> _Work item_
Isolate every line in the records below with "badge" in it.

> _Stored data_
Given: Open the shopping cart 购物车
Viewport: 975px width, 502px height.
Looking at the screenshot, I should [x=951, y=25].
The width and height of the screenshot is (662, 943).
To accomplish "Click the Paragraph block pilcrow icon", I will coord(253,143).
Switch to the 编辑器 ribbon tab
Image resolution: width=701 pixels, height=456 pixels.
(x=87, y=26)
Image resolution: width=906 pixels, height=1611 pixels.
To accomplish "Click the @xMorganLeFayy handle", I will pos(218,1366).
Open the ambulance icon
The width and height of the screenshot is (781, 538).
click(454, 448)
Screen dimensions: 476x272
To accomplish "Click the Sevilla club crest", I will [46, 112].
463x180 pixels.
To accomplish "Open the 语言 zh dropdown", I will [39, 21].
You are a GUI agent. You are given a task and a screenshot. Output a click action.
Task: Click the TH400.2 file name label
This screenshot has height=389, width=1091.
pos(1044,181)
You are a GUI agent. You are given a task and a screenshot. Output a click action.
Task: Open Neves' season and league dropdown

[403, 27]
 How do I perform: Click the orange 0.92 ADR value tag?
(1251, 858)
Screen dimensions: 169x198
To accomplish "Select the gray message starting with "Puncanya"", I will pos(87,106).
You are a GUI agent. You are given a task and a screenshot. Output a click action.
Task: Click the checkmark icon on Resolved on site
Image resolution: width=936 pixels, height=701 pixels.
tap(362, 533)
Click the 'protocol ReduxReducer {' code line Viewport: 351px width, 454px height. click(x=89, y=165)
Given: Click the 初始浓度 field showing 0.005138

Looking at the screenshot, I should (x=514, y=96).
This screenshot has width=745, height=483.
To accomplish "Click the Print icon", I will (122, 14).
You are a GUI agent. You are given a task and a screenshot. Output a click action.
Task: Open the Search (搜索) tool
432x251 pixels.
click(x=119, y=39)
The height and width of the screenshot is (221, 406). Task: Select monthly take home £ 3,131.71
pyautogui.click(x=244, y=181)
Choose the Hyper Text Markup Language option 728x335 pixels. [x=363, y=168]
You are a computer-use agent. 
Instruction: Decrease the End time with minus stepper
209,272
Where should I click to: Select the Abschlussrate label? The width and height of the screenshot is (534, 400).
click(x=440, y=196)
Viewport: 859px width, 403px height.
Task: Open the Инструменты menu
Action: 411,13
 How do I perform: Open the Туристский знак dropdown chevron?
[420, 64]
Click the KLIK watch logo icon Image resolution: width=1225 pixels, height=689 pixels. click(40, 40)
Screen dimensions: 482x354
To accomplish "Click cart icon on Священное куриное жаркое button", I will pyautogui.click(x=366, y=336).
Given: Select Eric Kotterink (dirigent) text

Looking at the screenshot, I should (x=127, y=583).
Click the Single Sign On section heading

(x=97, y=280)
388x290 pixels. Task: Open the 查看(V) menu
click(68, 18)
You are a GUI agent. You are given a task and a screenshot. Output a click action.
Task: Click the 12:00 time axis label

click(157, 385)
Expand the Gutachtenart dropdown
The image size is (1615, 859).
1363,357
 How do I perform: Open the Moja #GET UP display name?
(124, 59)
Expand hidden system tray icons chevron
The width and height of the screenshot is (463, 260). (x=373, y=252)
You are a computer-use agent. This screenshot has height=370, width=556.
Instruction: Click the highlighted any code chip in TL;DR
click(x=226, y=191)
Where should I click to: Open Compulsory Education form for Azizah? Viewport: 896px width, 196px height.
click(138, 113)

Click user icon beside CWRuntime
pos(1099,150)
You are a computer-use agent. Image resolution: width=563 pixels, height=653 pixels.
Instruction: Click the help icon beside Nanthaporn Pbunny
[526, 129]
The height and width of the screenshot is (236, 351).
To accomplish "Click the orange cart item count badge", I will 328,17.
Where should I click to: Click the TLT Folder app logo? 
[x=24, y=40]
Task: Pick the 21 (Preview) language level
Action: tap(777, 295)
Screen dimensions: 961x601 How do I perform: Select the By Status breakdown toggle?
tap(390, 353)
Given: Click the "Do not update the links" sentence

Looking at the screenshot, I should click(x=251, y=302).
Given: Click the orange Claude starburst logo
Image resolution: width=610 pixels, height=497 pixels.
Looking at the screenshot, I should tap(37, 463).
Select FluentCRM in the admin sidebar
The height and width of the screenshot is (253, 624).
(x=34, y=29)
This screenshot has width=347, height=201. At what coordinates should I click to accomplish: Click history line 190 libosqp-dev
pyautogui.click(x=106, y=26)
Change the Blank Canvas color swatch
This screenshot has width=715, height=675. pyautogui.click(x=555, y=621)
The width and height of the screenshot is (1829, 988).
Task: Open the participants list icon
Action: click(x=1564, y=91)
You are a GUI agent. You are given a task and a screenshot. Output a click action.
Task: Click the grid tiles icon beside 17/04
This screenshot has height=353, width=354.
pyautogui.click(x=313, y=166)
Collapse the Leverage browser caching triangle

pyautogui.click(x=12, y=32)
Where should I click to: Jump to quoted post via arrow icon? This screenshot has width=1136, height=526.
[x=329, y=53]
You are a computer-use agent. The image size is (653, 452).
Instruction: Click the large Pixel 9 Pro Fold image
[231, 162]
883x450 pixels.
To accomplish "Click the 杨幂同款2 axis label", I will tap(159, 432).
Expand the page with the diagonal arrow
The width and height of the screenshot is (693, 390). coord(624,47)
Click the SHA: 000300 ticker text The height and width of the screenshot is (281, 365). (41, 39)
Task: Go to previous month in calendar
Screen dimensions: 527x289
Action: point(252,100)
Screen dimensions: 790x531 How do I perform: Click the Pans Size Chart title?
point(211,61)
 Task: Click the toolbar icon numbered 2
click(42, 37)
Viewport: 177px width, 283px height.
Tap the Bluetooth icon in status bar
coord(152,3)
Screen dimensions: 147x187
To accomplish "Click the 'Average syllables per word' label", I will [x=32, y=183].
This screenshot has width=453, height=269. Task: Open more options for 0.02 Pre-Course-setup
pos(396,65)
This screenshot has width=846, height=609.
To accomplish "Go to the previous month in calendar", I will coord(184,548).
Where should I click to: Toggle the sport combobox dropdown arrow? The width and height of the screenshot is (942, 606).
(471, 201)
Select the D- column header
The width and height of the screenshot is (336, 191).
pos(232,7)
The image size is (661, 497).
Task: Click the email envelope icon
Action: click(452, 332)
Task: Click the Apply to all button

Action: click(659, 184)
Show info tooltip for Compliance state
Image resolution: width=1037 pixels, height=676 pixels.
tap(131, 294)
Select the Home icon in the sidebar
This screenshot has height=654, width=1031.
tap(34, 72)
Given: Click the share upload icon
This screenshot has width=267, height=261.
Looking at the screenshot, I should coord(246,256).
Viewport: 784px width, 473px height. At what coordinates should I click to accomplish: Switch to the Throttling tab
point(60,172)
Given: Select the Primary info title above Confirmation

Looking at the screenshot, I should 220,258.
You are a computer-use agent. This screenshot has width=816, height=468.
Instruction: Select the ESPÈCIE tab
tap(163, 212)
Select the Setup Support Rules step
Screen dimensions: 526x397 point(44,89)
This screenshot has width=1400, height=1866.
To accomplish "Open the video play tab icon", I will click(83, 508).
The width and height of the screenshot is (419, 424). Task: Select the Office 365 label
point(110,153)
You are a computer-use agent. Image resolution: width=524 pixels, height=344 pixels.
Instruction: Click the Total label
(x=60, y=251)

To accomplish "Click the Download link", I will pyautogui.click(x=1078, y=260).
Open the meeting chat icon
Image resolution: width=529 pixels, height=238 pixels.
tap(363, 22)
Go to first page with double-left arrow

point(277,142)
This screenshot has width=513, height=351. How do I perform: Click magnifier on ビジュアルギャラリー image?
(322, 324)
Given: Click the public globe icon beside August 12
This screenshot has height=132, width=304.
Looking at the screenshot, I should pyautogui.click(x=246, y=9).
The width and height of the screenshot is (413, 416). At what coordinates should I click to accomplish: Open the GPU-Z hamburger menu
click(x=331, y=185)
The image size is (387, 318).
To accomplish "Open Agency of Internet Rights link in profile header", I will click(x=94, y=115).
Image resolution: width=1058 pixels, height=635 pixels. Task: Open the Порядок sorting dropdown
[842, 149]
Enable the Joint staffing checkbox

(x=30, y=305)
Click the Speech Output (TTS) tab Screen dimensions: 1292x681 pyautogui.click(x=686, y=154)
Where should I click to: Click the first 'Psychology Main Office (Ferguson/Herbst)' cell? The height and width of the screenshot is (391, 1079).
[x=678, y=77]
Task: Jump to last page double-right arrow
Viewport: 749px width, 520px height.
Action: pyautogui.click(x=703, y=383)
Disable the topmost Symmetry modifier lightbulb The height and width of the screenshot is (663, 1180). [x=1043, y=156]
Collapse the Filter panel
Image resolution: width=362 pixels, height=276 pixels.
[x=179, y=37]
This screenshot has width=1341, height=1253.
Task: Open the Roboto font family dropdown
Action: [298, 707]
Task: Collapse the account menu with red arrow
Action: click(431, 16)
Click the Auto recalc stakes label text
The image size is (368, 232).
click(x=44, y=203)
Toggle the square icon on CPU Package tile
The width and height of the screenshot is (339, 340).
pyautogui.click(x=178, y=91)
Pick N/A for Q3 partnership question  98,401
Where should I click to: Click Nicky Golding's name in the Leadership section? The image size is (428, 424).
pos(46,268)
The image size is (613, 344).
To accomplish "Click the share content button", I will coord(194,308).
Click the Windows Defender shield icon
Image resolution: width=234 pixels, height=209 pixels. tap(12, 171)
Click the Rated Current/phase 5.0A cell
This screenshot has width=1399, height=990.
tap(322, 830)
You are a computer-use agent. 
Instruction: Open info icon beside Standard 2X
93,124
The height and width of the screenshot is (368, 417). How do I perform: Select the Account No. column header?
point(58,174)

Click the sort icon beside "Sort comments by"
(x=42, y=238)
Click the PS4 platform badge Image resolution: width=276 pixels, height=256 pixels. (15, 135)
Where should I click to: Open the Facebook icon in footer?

> _The completed task_
To accomplish "Click the orange cart item count badge", I will 328,17.
Click the PS4 platform badge Image resolution: width=276 pixels, height=256 pixels. (15, 135)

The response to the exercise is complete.